**WRITTEN PROBLEM 1**
Reproduce verbatim the portion of the CENDARI passage that begins at the words "CENDARI offers historians" and ends after the words "environment is built.".
**WRITTEN PROBLEM 2**
Condense the paragraph of the CENDARI passage that opens with "CENDARI offers historians a dynamic user interface" into a bulleted list, retaining its main facts.

From a computer science perspective, the relevant data is heterogeneous in terms of languages, formats, level of granularity, completeness, encoding standards, etc. Therefore CENDARI has implemented an extensive approach to data integration and curation based on the concept of 'data space'. This will produce a flexible and interactive digital ecosystem, underpinned by various ontologies, that enables collaborative research using a variety of digital tools. Cooperation with the European digital humanities infrastructure Digital Research Infrastructure for the Arts and Humanities (DARIAH) will ensure the ecosystem's sustainability.
CENDARI offers historians a dynamic user interface to research their topics of interest. While its enquiry environment is focused on the initial, exploratory phases of research, CENDARI will go beyond "search and retrieva"; historians will be able to analyse data with the help of refined data mining and visualization tools. They will also be able to upload their research to a personal research space where they can organise and exchange data with other researchers using annotations, tags or semantic links. This enquiry environment has been developed based on interactive participatory design sessions, domain specific "use cases", and two domain-specific "prototype projects", intended to integrate the user's perspective while the virtual research environment is built.

**DATA EXCERPT**
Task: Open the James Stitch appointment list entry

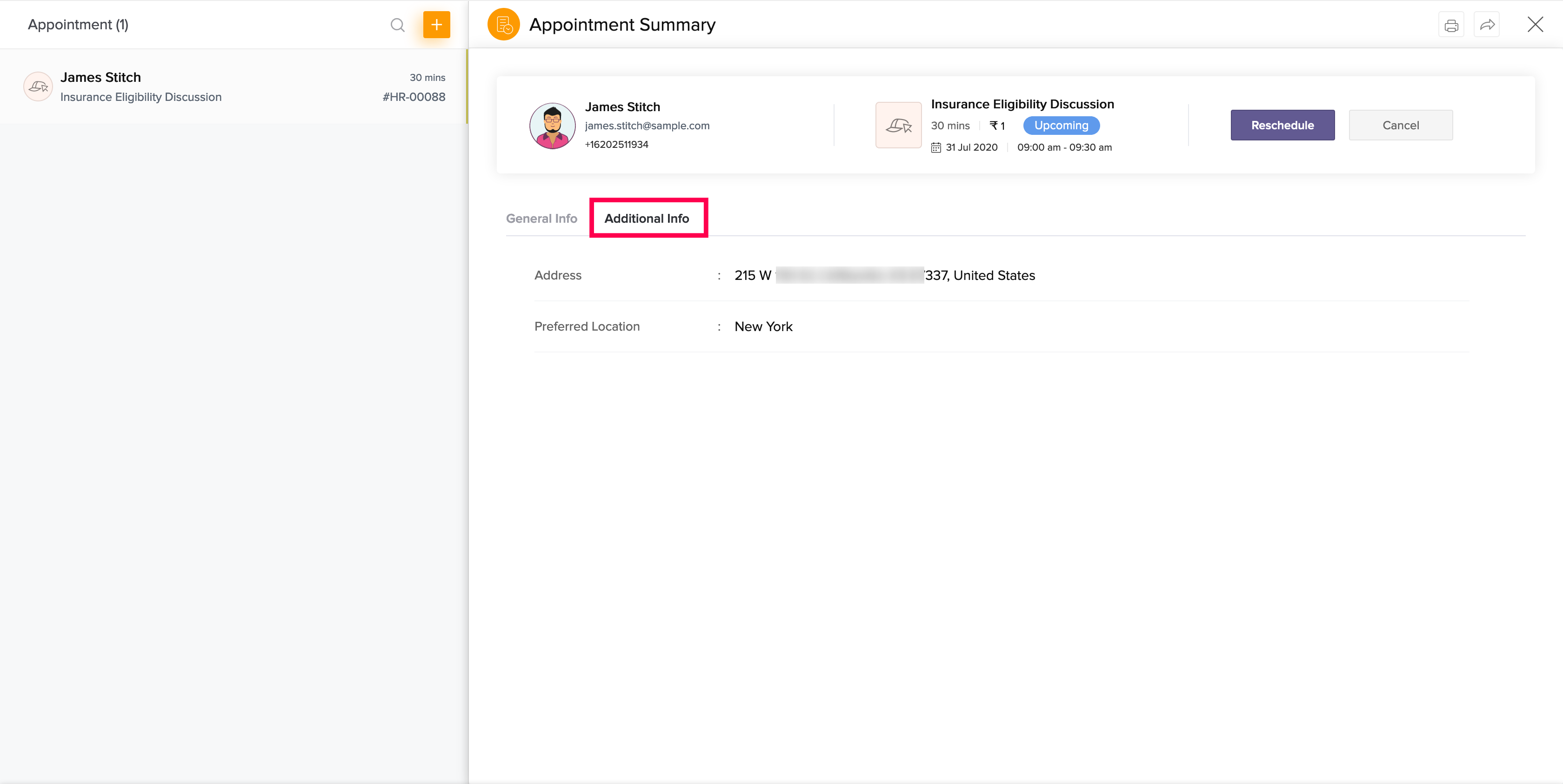Action: [x=233, y=86]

**CORRECT ANSWER 1**
CENDARI offers historians a dynamic user interface to research their topics of interest. While its enquiry environment is focused on the initial, exploratory phases of research, CENDARI will go beyond "search and retrieva"; historians will be able to analyse data with the help of refined data mining and visualization tools. They will also be able to upload their research to a personal research space where they can organise and exchange data with other researchers using annotations, tags or semantic links. This enquiry environment has been developed based on interactive participatory design sessions, domain specific "use cases", and two domain-specific "prototype projects", intended to integrate the user's perspective while the virtual research environment is built.

**CORRECT ANSWER 2**
- CENDARI gives historians a dynamic user interface for researching their topics of interest.
- Its enquiry environment focuses on the initial, exploratory phases of research but goes beyond searching, letting historians analyze data with refined data mining and visualization tools.
- Historians can upload their research to a personal research space and organize and exchange data with other researchers through annotations, tags, or semantic links.
- The environment was developed from interactive participatory design sessions, domain-specific use cases, and two domain-specific prototype projects, so that the user's perspective is integrated while the virtual research environment is built.